*Task statement*.
Only the lines from the beginning of the data below through the line that contains "Definitions (168, 22)" should be repeated, exactly as written.
*** Entries supplied ***
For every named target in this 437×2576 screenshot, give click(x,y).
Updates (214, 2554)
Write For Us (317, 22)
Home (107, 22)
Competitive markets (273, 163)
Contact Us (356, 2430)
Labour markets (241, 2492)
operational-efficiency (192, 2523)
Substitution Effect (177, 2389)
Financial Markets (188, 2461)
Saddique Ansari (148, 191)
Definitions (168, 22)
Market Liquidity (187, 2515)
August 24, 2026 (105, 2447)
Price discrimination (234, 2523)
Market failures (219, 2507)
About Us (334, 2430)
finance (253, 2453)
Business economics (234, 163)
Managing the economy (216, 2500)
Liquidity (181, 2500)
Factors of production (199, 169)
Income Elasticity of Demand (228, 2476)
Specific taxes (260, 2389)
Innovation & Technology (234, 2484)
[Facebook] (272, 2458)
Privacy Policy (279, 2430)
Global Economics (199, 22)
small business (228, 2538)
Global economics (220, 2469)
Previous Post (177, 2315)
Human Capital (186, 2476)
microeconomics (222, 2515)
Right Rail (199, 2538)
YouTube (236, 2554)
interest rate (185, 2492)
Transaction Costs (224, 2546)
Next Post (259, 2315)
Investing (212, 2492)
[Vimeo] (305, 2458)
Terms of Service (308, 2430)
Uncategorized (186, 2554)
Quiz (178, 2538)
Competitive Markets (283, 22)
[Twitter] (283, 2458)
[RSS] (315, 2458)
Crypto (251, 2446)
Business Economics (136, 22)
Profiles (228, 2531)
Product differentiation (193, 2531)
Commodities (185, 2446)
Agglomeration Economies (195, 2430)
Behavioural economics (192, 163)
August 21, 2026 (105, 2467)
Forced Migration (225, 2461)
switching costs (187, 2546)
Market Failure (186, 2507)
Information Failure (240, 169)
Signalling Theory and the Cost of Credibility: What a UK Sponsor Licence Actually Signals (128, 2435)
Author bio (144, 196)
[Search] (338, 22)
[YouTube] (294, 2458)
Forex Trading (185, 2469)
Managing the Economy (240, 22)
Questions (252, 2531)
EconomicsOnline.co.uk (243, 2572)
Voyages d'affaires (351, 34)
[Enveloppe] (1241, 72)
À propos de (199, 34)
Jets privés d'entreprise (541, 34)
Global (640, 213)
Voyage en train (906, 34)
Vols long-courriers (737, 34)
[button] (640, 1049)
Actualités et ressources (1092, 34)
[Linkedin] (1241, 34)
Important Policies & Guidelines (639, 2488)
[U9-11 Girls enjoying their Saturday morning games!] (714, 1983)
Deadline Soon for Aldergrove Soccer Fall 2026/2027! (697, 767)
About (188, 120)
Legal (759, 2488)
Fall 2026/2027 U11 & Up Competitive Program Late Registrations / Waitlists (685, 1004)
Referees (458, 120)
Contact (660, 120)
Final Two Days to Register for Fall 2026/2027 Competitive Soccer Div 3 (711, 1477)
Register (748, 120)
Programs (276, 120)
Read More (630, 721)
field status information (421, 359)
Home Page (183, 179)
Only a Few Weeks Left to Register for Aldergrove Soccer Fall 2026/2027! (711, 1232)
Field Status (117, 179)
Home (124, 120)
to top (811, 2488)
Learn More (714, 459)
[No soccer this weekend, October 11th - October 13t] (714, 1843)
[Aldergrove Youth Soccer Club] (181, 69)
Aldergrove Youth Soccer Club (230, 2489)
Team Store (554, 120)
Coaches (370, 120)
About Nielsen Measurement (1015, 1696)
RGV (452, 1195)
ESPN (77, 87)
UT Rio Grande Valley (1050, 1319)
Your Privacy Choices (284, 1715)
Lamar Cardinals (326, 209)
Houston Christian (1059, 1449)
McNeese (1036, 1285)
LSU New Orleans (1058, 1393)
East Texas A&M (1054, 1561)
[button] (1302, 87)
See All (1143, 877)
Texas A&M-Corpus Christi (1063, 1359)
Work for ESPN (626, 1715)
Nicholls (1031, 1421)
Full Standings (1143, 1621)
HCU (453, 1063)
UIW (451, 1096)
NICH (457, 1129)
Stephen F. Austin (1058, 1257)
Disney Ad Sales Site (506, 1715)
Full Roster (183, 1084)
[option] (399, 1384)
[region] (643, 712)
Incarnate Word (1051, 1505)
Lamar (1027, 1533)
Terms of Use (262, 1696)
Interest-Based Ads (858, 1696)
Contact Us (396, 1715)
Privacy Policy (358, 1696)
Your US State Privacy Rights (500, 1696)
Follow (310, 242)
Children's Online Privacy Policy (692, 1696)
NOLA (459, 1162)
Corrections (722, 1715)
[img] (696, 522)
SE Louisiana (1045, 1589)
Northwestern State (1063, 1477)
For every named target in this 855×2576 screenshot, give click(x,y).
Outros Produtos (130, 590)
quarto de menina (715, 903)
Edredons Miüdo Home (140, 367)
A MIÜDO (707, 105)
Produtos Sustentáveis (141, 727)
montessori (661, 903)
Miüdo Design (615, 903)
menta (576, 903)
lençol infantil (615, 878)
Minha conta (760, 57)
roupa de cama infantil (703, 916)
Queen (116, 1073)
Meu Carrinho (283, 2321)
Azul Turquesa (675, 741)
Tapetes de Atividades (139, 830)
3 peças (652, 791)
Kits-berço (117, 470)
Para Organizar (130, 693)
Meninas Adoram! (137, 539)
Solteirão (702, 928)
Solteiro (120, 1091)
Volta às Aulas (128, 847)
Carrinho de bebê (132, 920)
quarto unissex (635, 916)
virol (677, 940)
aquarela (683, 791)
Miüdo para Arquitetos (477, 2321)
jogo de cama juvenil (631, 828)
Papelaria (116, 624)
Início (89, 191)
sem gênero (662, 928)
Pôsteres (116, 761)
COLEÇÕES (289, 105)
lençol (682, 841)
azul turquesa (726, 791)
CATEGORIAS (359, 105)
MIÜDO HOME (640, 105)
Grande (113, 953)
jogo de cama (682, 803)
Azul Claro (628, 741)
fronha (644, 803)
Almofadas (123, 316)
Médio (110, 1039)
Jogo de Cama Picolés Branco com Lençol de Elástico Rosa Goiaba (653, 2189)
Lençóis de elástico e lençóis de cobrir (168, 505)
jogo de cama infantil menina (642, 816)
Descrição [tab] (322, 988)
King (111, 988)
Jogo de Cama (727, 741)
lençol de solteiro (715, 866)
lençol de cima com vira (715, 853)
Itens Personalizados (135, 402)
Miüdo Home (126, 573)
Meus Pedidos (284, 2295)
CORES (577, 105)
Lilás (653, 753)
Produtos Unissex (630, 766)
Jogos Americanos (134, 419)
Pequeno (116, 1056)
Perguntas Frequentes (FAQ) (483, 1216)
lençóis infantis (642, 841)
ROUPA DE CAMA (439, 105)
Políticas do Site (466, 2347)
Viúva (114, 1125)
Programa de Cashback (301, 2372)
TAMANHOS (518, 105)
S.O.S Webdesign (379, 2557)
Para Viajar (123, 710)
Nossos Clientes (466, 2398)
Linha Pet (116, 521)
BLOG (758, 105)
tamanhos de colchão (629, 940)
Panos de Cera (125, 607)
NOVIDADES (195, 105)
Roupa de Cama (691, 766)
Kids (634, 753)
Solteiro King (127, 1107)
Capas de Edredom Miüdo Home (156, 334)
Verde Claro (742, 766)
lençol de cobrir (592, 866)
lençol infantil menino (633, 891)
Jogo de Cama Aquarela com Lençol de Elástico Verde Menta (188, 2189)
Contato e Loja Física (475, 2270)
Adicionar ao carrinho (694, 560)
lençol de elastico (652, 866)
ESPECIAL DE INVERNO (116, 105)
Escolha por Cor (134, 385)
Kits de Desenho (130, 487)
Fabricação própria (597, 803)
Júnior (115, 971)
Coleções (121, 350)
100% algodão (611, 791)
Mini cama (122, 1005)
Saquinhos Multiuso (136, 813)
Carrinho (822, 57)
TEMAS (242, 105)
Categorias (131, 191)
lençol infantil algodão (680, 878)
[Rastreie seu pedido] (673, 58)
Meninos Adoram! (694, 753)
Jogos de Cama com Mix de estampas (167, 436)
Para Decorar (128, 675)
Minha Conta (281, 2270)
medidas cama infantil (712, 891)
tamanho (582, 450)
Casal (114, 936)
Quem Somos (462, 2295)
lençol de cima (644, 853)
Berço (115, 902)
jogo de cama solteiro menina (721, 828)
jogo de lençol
*** End of Entries supplied ***
*Reply*.
For every named target in this 437×2576 screenshot, give click(x,y).
Updates (214, 2554)
Write For Us (317, 22)
Home (107, 22)
Competitive markets (273, 163)
Contact Us (356, 2430)
Labour markets (241, 2492)
operational-efficiency (192, 2523)
Substitution Effect (177, 2389)
Financial Markets (188, 2461)
Saddique Ansari (148, 191)
Definitions (168, 22)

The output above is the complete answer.